在本用例中就是从page3中获取page6。
-
步骤2:将链头从其左右兄弟中移除。
在本用例中就是将page6从右兄弟中移除(因为page6没有左兄弟)。
-
步骤3:如果当前的链头不是叶子节点,则获取链头的下级节点,并将下级节点作为新的链头存入叶子节点中。
在本用例中将page6的下级节点page3页面编号存入page3中。
对,你没看错,确实是将page3的页面编号存入page3中。这样page3就自己指向了自己,下一次删除时就可以把自己删除了。
-
步骤4:将链头标记为BTP_DELETED。
在本用例中就是将page6标记为BTP_DELETED。
-
步骤5:判断叶子节点的标记是否为BTP_DELETED,如果是则表明删除结束,否则跳转到步骤1。

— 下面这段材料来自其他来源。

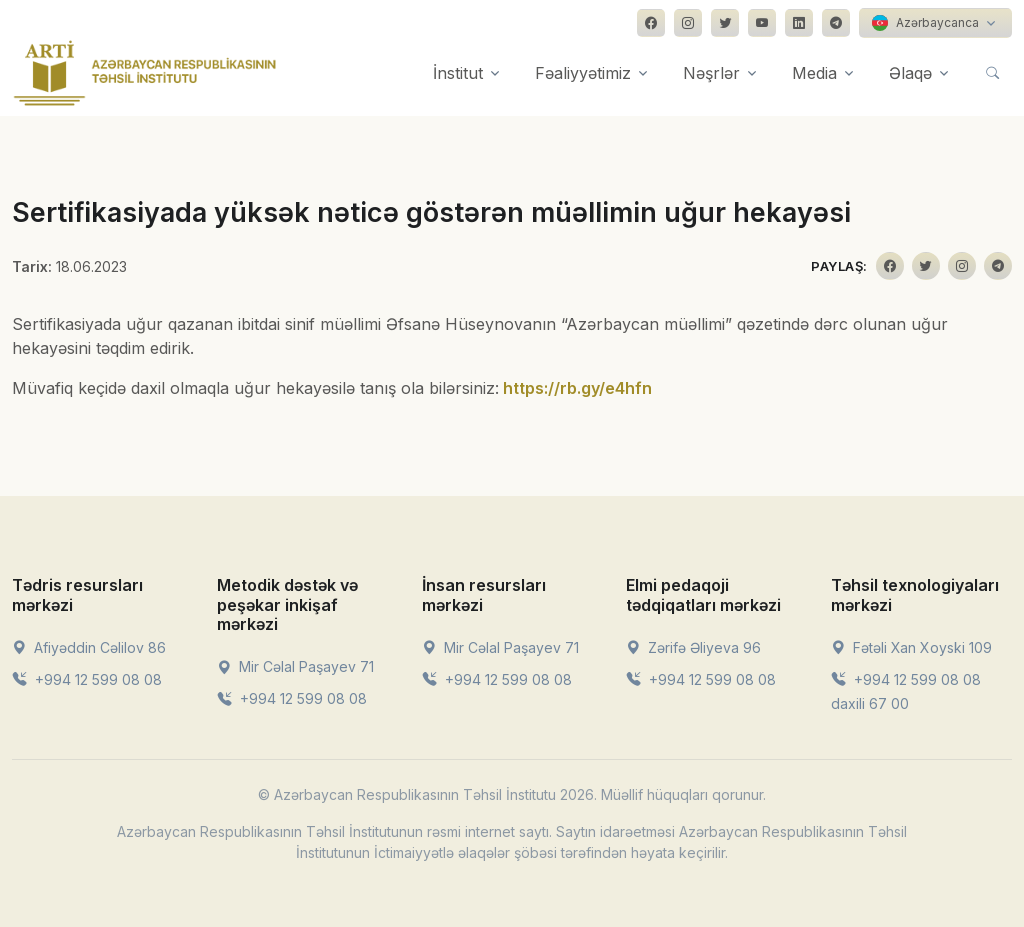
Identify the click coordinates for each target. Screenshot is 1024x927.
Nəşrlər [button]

_bt_unlink_halfdead_page的代码实现如下:
首先,在_bt_pagedel函数中有一个循环(nbtpage.c line:1291),代码如下:
while (P_ISHALFDEAD(opaque))
{
/* will check for interrupts, once lock is released */
if (!_bt_unlink_halfdead_page(rel, buf, &rightsib_empty))
{
/* _bt_unlink_halfdead_page already released buffer */
return ndeleted;
}
ndeleted++;
}
这段代码实现了步骤5,而_bt_unlink_halfdead_page负责实现步骤1~4,具体代码如下,对应步骤在注释中标注:
/*
* Unlink a page in a branch of half-dead pages from its siblings.
*
* If the leaf page still has a downlink pointing to it, unlinks the highest
* parent in the to-be-deleted branch instead of the leaf page. To get rid
* of the whole branch, including the leaf page itself, iterate until the
* leaf page is deleted.
*
* Returns 'false' if the page could not be unlinked (shouldn't happen).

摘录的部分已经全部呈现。